Doelstellingen
**A)** Beantwoord over het fragment over het afspiegelingsbeginsel deze vragen, elk op een eigen regel:
(i) Vanaf welke datum is de regeling geldend?
(ii) Van personen uit welke groep moet de werkgever bij het vervallen van arbeidsplaatsen eerst afscheid nemen?
(iii) Binnen hoeveel weken moet een tijdelijke arbeidsovereenkomst eindigen om die bij voorrang te moeten beëindigen?
**B)** Geef het stuk uit het fragment over het afspiegelingsbeginsel letterlijk terug, van "Einde inhoudsopgave" tot en met "- Vakgebied(en)".
**C)** Schrijf het vervolg op het fragment over het afspiegelingsbeginsel, aansluitend op de laatste zin.

Einde inhoudsopgave
Uitvoeringsregels ontslag om bedrijfseconomische redenen 2020
2.7.1 Afspiegelingsbeginsel
Geldend
Geldend vanaf 01-09-2020
- Redactionele toelichting
De dag van de datum van afkondiging is gezet op 01.
- Bronpublicatie:
01-09-2020, Internet 2020, www.uwv.nl (uitgifte: 01-09-2020, kamerstukken/regelingnummer: -)
- Inwerkingtreding
01-09-2020
- Bronpublicatie inwerkingtreding:
01-09-2020, Internet 2020, www.uwv.nl (uitgifte: 01-09-2020, kamerstukken/regelingnummer: -)
- Vakgebied(en)
Sociale zekerheid werkloosheid / Algemeen
Arbeidsrecht / Einde arbeidsovereenkomst
Zoals in paragraaf 2.5 ‘Nadere toelichting: eerst beëindigen andere arbeidsrelaties’ is beschreven volgt uit de wet- en regelgeving dat de werkgever bij het vervallen van arbeidsplaatsen eerst afscheid moet nemen van personen/werknemers uit groep 1 die werkzaam zijn in de betreffende categorie uitwisselbare functies van de onderneming of bedrijfsvestiging. Pas als daarmee de noodzakelijke personeelsinkrimping niet (voldoende) kan worden gerealiseerd, komen werknemers in dezelfde categorie uitwisselbare functies uit achtereenvolgens groep 2, 3, 4 en 5 voor ontslag in aanmerking. De werknemers uit groep 2, 3 en 4 tellen wel mee bij de berekening van het aantal werknemers dat uit de verschillende leeftijdscategorieën voor ontslag in aanmerking komt, maar moeten op grond van artikel 7:671a, lid 5 BW en artikel 17 Ontslagregeling vervolgens bij voorrang worden ontslagen. Als een leeftijdsgroep daardoor al voldoende heeft bijgedragen, hoeven geen andere werknemers uit die leeftijdsgroep voor ontslag te worden voorgedragen. Als een werknemer tegelijkertijd meerdere arbeidsovereenkomsten voor bepaalde of onbepaalde tijd heeft, dan tellen de arbeidsovereenkomsten samen als één fysieke arbeidsplaats.1. Als de tijdelijke arbeidsovereenkomst binnen 26 weken eindigt, dan moet de werkgever bij voorrang dit tijdelijke contract beëindigen.

Materiaal
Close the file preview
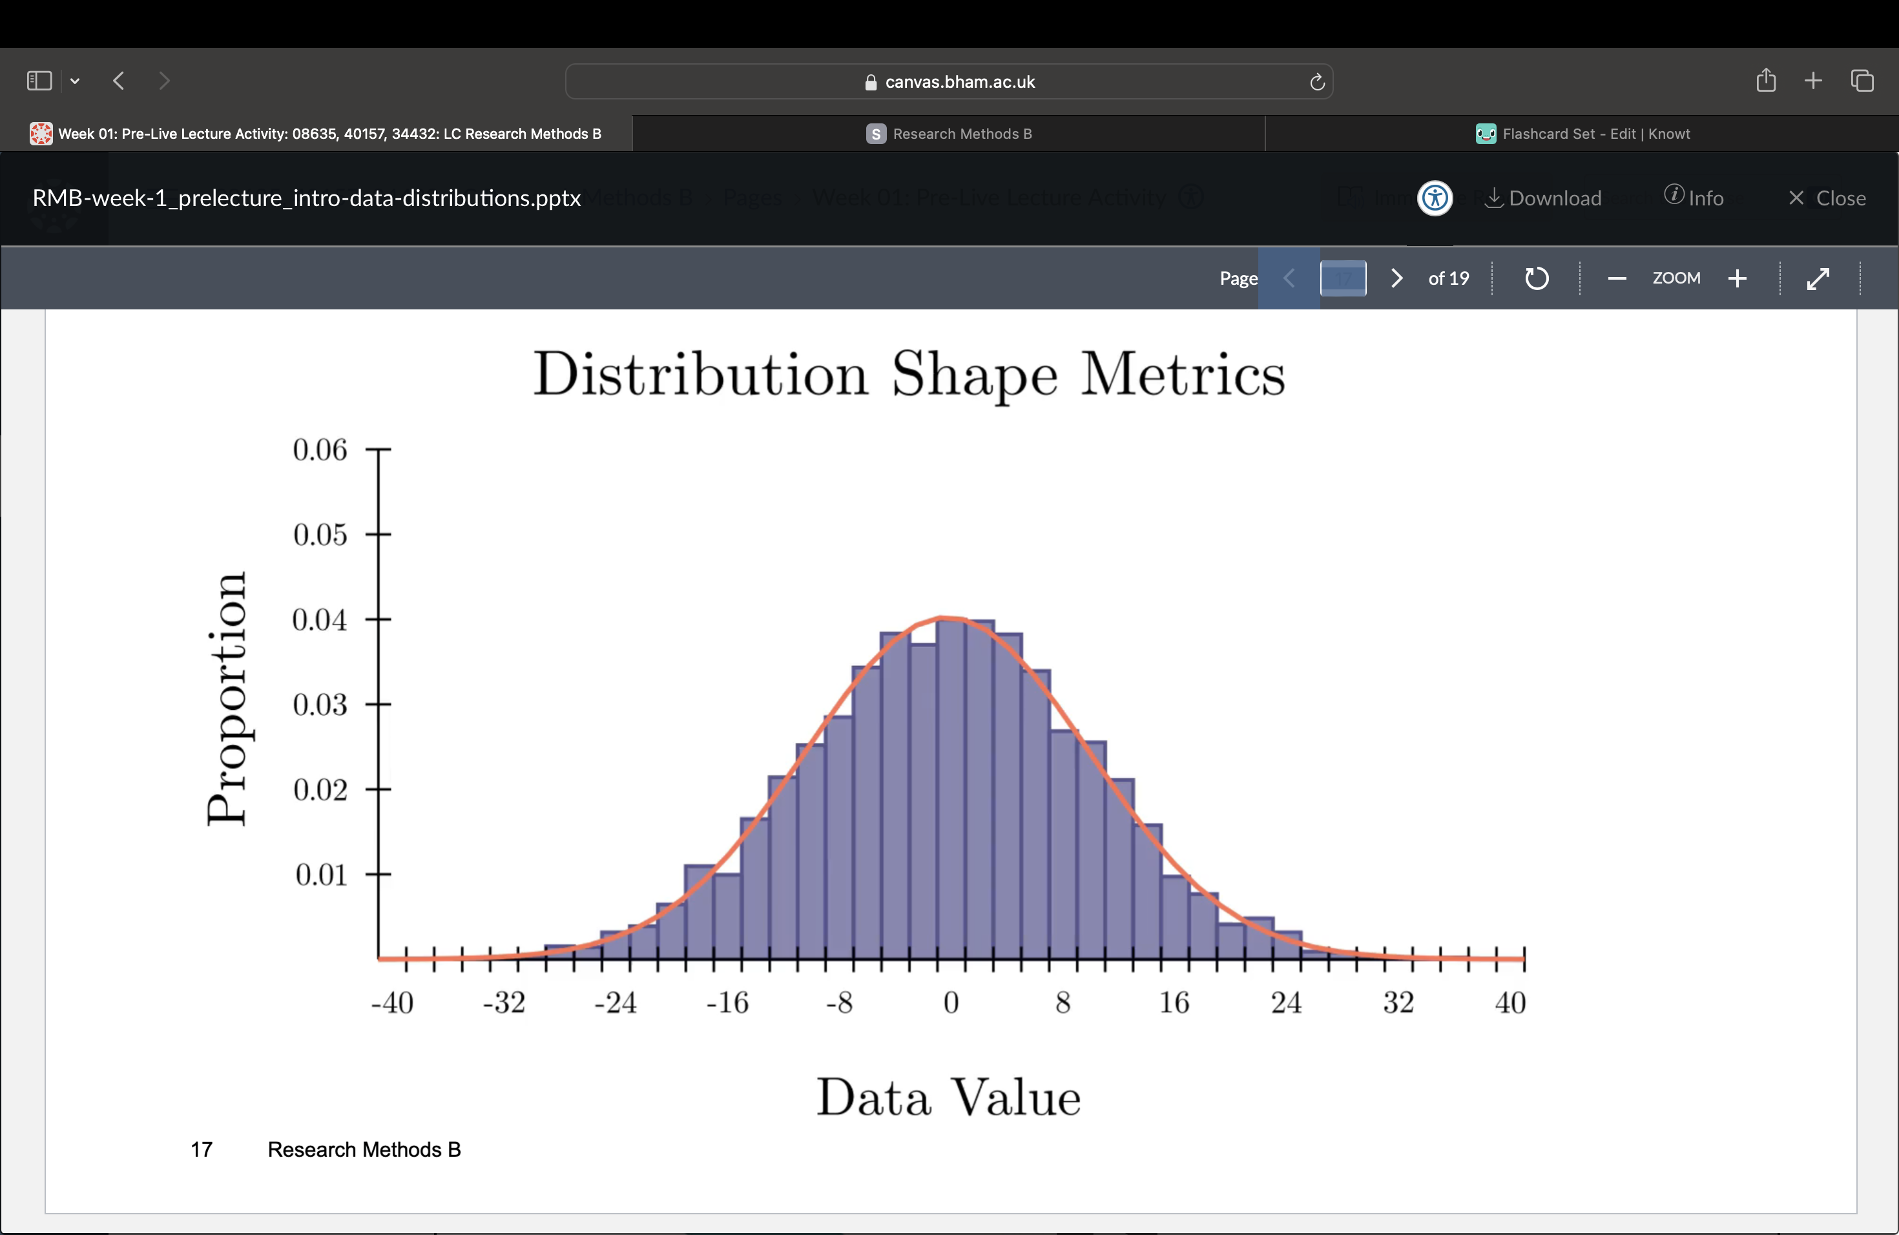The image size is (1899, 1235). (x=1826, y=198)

Uitkomsten
**A)**
(i) 01-09-2020
(ii) Groep 1
(iii) 26 weken

**B)**
Einde inhoudsopgave
Uitvoeringsregels ontslag om bedrijfseconomische redenen 2020
2.7.1 Afspiegelingsbeginsel
Geldend
Geldend vanaf 01-09-2020
- Redactionele toelichting
De dag van de datum van afkondiging is gezet op 01.
- Bronpublicatie:
01-09-2020, Internet 2020, www.uwv.nl (uitgifte: 01-09-2020, kamerstukken/regelingnummer: -)
- Inwerkingtreding
01-09-2020
- Bronpublicatie inwerkingtreding:
01-09-2020, Internet 2020, www.uwv.nl (uitgifte: 01-09-2020, kamerstukken/regelingnummer: -)
- Vakgebied(en)

**C)**
Ter toelichting: artikel 11 lid 1 van de Ontslagregeling geeft aan dat op basis van het afspiegelingsbeginsel bepaald moet worden welke werknemer voor ontslag in aanmerking komt. Het komt er samengevat op neer dat het personeelsbestand zo moet worden ingekrompen dat de leeftijdsopbouw van de werknemers (inclusief payrollwerknemers) binnen de categorie uitwisselbare functies voor en na de reorganisatie verhoudingsgewijs zoveel mogelijk gelijk blijft en dat binnen elke leeftijdsgroep de werknemer met het kortste dienstverband als eerste voor ontslag in aanmerking komt. Het gaat daarbij om het vervallen van fysieke arbeidsplaatsen ongeacht op welke basis (vast en/of tijdelijk) of met welke urenomvang (voltijd of deeltijd) de werknemers werkzaam zijn.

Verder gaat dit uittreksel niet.